Disputes arose between the parties pertaining to the Agreement regarding the financial obligation of the parties and for the adjudication and resolution of the same, the respondents invoked the arbitration clause stipulated in the Agreement. Consequently, the Tribunal was constituted. The arbitration proceedings were initiated with the filing of the Statement of Claim, and the hearing was concluded by the Tribunal and finally, the impugned Award was passed. The petitioners, being aggrieved by the findings of the Tribunal, prayed before this Court to set aside the impugned Award to the extent it allowed the refund of Rs. 270,86,99,209 to the respondents.
Analysis, Law, and Decision
The Court relied on Anand Brothers (P) Ltd. v. Union of India, (2014) 9 SCC 212 and opined that “the extent to which a Court might exercise supervisory powers was limited to examining whether the Award and the conclusion drawn therein were supported by findings and not whether the findings themselves were erroneous or sound”. The Court further relied on NHAI v. M. Hakeem, (2021) 9 SCC 1, wherein it was observed that “the powers of Court under Section 34 of the Act to set aside award did not include power to modify such an award”. The Court also relied on State of Jharkhand v. HSS Integrated DSN, (2019) 9 SCC 798, wherein it was held that “even when there were more than one plausible view and the Arbitrator, in his wisdom, adopts one of them, having given reasons for his findings, the Courts shall not interfere with such an Award”. Thus, this Court opined that it shall also limit itself to the impugned Award in question and not re-appreciate evidence and all materials before the Arbitrator.
The Court observed that the Tribunal categorically dealt with the fact that the failure to obtain in- principle approval by SpiceJet and Ajay Singh would not amount to a breach of the Agreement even though the issuance of Warrants was pursued by the petitioners. The Tribunal observed that the issuance of Warrants as part of obligations were conditional upon the approval by the BSE but the same could not be granted by the BSE as granting in- principle approval would have resulted in breach of ICDR Regulations. However, the Tribunal also observed that the parties were to act in accordance with Section 65 of the Contract Act, 1872, which the petitioners failed to, and accordingly, the petitioners were to pay back and refund the consideration of Warrants to Respondent 1, Kal Airways (P) Ltd. The Court observed that the Tribunal considered the objections of both the parties and extensively recorded the facts, circumstances, and the material on record before giving the observations and thus, awarded the sum of refund in the favour of the respondents.
Further, the Court noted that Respondent 1 was to be issued 2,00,293 Cumulative Redeemable Preference Shares (‘CRPS') and Respondent 2, Kalanathi Maran was to be issued 30,08,406 CRPS of the face value of Rs. 1000. Further, it was also agreed under the Agreement that Ajay Singh would issue Tranche-2 CRPS to Respondent 2 upon the receipt of Rs. 50,00,00,000. However, such CRPS were never issued by the petitioners and hence, the respondents were entitled to the refund of the same.
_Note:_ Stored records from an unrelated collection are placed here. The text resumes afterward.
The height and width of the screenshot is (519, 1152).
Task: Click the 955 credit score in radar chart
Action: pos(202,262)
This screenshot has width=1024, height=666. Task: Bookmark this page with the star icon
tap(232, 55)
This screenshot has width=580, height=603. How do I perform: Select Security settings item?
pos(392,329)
The Court noted that in accordance with the Agreement, the respondents were to make a fixed deposit of Rs. 100 Crores. However, it was observed that the said amount was never found to be deposited in the designated bank account in terms of the agreed mutual terms of the Agreement between the parties. The Counterclaim pertaining to the said amount was, hence, decided in the favour of the petitioners and was deducted from their liability towards the respondents amounting to Rs. 370,86,99,209. Thus, the Court opined that it was evident that the Tribunal had provided adequate reasoning as to the issue of refund of Rs. 270,86,99,209.
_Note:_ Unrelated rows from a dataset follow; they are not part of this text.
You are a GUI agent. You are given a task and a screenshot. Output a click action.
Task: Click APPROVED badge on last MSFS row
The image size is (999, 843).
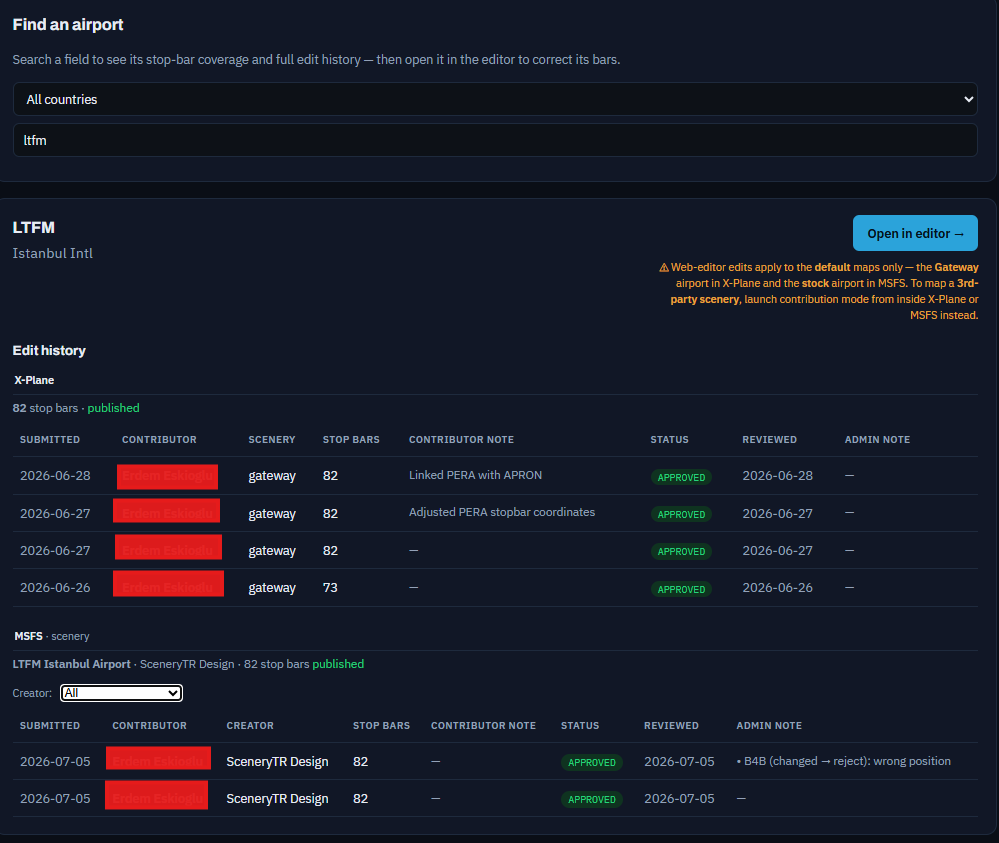592,799
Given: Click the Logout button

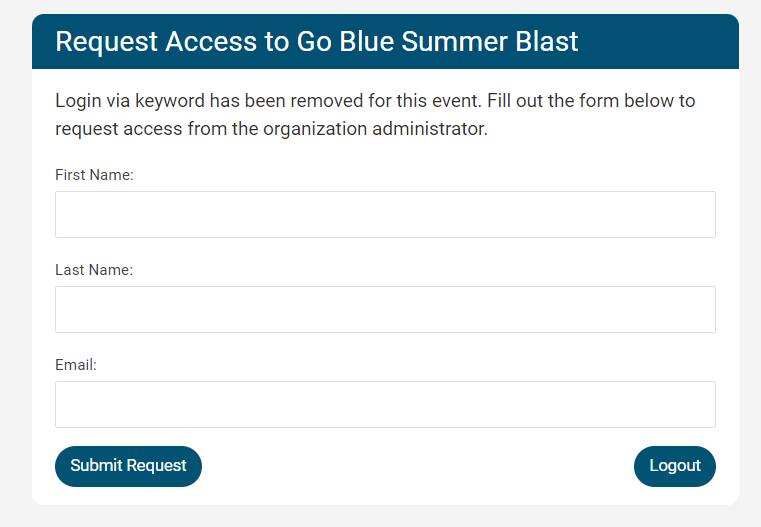Looking at the screenshot, I should 675,466.
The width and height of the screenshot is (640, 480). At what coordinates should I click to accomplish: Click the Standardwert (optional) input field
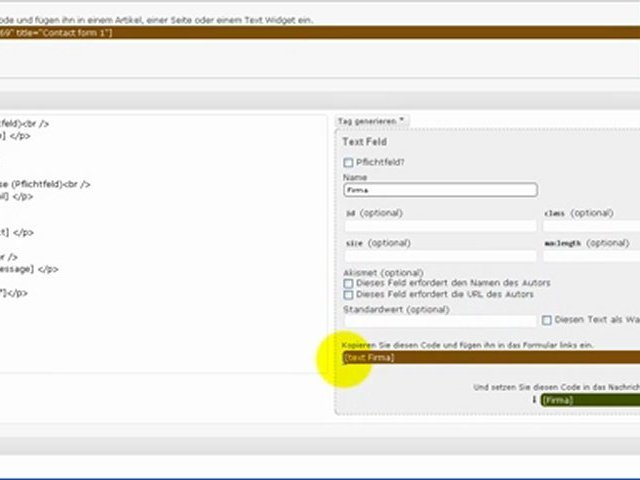pyautogui.click(x=439, y=321)
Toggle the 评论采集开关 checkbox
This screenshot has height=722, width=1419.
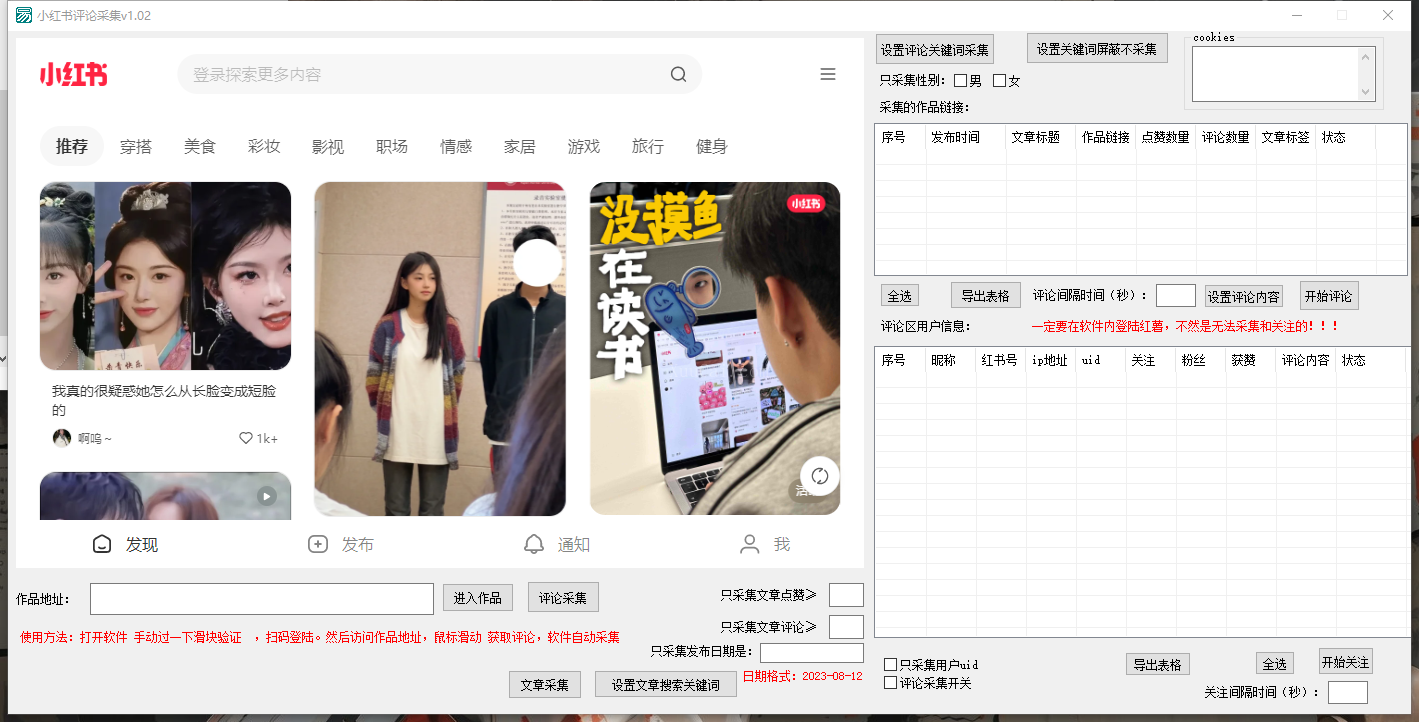(x=890, y=683)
The Court opined that “the course of procedure taken by the Tribunal and the findings were evidently not in contravention of any of the provisions under the Act or even any substantive law. There was nothing in the observations in the impugned Award to suggest that the Tribunal contravened or went beyond the terms of the Agreement executed between the parties. The Tribunal provided reasons for the findings delivered, and there was no perversity apparent on the face of the record or which goes to the root of the matter. Therefore, the impugned Award could not be said to be patently illegal ”.
The Court further opined that in view of the findings of the Tribunal with respect to the claims raised against refund of the amount, there was nothing perverse in the impugned Award to say that it was against the fundamental policy of law. Further, there was no deviation from the fair and just principles of morality, equity, objectivity in the impugned Award or even the course taken by the Tribunal in conducting and concluding the proceedings. Hence, the Court also opined that the impugned Award was not against the public policy of the Country. The Court held that none of the ingredients under Section 34 of the Act were made out against the impugned Award at hand.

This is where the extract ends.